These days, Walt Willey, who studied fine arts at Southern Illinois University, is more likely to be found painting a portrait than studying a script.
The Ottawa native and former television soap opera star moved from his hometown to Nashville, Tenn., last year, after marrying Sarah Kaine, an actress and singer.
“I’m trying to do things I’ve never had the chance to do. I’m rewinding back to what I loved doing when I was 25 years old,” Willey said in a phone interview from his home.
He’s putting away the paintbrush this weekend and returning home for a Saturday, May 25, performance of “Wild Bill: An Evening with James Butler Hickok,” in the Canal Market Building on the La Salle County Historical Society Museum campus, 210 Clark St., Utica.
Willey wrote the play with fellow Ottawa native and lifelong friend Kim "Howard" Johnson and is staging it as part of Wild Bill Days, a festival taking over the museum campus Saturday and Sunday.

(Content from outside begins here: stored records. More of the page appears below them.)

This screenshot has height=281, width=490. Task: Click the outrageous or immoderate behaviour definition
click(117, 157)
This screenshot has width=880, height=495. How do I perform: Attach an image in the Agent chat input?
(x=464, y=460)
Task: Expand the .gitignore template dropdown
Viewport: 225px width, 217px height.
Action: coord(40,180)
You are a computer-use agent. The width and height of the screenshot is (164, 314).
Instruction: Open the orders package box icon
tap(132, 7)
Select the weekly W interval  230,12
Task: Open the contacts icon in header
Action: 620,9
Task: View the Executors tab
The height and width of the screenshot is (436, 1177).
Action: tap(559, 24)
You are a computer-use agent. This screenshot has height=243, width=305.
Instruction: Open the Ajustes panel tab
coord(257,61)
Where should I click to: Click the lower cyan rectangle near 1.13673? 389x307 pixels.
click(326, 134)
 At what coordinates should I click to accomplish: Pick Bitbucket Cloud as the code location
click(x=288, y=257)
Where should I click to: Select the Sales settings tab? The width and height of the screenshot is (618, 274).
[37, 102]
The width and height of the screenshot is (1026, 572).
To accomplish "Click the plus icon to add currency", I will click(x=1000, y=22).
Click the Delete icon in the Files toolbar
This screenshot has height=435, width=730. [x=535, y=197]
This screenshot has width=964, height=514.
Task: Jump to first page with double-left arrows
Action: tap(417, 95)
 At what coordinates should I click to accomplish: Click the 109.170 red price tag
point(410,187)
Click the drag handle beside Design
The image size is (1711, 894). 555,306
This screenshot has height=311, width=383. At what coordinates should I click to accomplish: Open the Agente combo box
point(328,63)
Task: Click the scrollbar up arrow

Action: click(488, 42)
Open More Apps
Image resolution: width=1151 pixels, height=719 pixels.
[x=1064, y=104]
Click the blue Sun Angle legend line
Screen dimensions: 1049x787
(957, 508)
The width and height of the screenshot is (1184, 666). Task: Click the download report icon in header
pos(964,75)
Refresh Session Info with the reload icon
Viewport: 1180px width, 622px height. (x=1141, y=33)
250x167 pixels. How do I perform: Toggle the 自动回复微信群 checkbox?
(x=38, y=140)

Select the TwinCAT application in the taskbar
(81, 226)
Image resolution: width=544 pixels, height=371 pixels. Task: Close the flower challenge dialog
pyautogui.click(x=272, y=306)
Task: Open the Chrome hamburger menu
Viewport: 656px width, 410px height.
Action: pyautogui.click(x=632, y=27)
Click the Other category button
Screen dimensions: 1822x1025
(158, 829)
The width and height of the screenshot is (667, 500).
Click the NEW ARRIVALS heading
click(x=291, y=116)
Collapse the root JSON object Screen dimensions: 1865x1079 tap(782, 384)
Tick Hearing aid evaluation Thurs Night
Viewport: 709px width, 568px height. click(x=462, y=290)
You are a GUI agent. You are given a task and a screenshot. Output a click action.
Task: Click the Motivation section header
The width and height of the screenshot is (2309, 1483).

The Historical Society asked Willey to perform the show, which he has done twice in the past year, although not for a while in La Salle County.
“I do it as often as I can. It’s a nice surprise, and I’m honored to do it,” he said.
Hickok (1837-1876) was a Wild West scout, sharpshooter and lawman raised in Troy Grove. As a teenager, he tended mules that worked on the Illinois & Michigan Canal, where the Historical Society museum is located.
After a fight on the canal, Hickok fled back to his Troy Grove home and eventually to the western frontier, where his exploits have been recounted ever since.
“That’s what started his journey,” said Willey, who has done voluminous research on Hickok. “He needed to make money to get there so he started working on the canal."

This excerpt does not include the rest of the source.